Eat less; move more.  Love food; love life.

Darwinian gardening


I am not a very good gardener.  Not in the sense that I can’t grow things, as my exuberant vegetable patch will show, but in the sense that I do not follow the rules of good gardening.

I look at the books about what time of year to plant things, and buy seed-raising mix and potting compost, but that’s about as far as it goes.  After my plants get their feet in the soil outside, it’s every chloroplast for itself.

I weed when I start harvesting dock seeds amongst the silver beet, and when the dandelions are getting as tall as the runner beans, but I figure they will only grow back if I pull them out too much, and as long as the veg are bigger than the weeds, then the veg is winning.

Tareka has been building me a third veg bed this week, so I am getting very excited about having more room to test the survival skills of cabbages and sweetcorn.  My broccoli has made it through the first onslaught of cabbage-white caterpillars with hardly a hole, so I believe it will imbue me with super-powers when I get to eat it.

My plan is to eventually have the veg rotated between the 2 beds (ah yes, I do crop rotation, I am a good ecologist after all!), and the third bed nearest the house as a sort of permaculture of herbs, rhubarb and beneficial or edible flowers.  I am planning to have patches of different herbs, which I can let go to seed so they regenerate themselves without too much input from me, other than the odd dose of Bokashi fertilizer.

I have some hedging plants I shoved into the ground which have gamely survived my callous treatment, and I have rosemary and lavender among them.  I will also be adding some bay so I don’t have to keep traipsing across the paddock every time I want 1 fresh bay leaf in my casserole.

The tomato/basil patch at the front of the deck proved to be a great hit with the children. So I have left them to go to seed and will mulch them over winter after the frost takes the plants out.  The fruit trees are showing no sign of dropping their leaves yet; I am sure they must have seen me in action with my pruning secateurs and are too scared.

I also succumbed to temptation and put in a small flower bed on one side of the deck.  I bought some bulbs from Mapera’s school fundraiser, and as the instructions say to plant them, and then leave them undisturbed for an extended period, I figure that they are my kind of flower.

Watch out for my mega-tulips in the spring, if they can survive me, they are bound to have magical properties.

Thursday, May 5, 2011

You called your baby WHAT?!

There is an ever-increasing trend of naming children with “different” names in the western world.  Whether it be the unwitting Chav-tastic parent choosing Chlamydia because they liked the sound of it, or the braying Sloane spelling Georgia with 2 Js so she’s the only one in her class, different names are everywhere.

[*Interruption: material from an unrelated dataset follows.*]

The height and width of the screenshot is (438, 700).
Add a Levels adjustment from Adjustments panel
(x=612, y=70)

There is even a section dedicated to it in our NZ “That’s Life” magazine, and about half the names are made up ones, where the parents have dismantled a perfectly ordinary name, added the initials of the family dog and an obscure reference to where the child was conceived and VOILA, Rrachbedel was born.

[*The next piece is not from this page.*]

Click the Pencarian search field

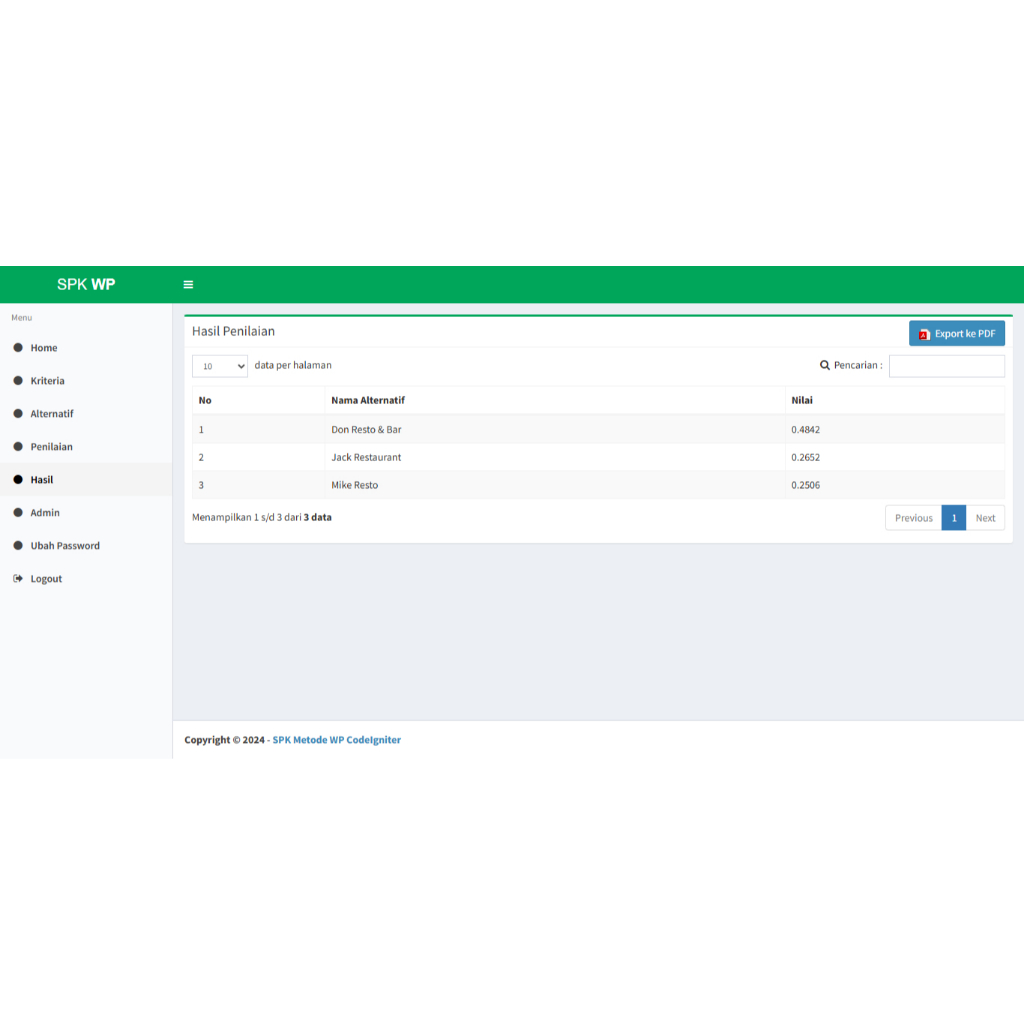click(947, 366)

However, the other half of the names seem to have a significant meaning for the parents.  The name of a beloved family member, the mother’s maiden name, something meaning “gift” “beautiful” or “precious” in another language and I started to wonder about it all.

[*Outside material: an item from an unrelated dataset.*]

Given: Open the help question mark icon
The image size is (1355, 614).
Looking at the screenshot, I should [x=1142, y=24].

We named our children in a fairly traditional Maori way, in that they are named after important members of our family.  Mapera Teddie is named after both my Grandmothers; Mabel and Edwina (who most people knew as Teddie).  Kaitereo Helen is named after my Mother-in-law and my husband’s grandmother.  My mother-in-law is known as Mary, but her birth certificate says Kaitereo.  When she was a child, the Maori language was forbidden to be spoken, so her name was changed to an English one.   Hakopa Tom is named after his Daddy’s middle name Jacob, and my brother Thomas.

There is another, older Maori tradition of naming your child after an event that happens around the time of their birth.  Yes, I know you’re all thinking of that hilarious joke about the Native American boy with brothers named Flying Eagle and Running Bear, but this is true and taken very seriously by a lot of really big scary people over here, so no jokes please!

We have relatives whose names mean something along the line of “terrible tragedy” and I asked Tareka about them.  One was named this way because some close family friends were killed in a car crash, and the other was named so because there had been a lot of children die from influenza in the year they were born.  I asked him why people would give their children names with such negative connotations, and he wasn’t sure how to answer, so we asked our Kaumatua.

The reasoning behind this naming practice is because the events are important historically.  The Maori language and culture is based on spoken word, not written, so this is a way of connecting people to their family, their history and their land.  When you introduce yourself in Maori, you tell people where you are from before you give your name.  This means people know who you are and who your family is and where in the family you are connected to them.

So, whether the event was a tragic or a happy one, the name lets people know that you were born during a particularly important time and that you are linked to your people in a way that (as a Westerner) I don’t think I will ever properly understand.

However, if you call your kid Marshmallow, then that’s just mean.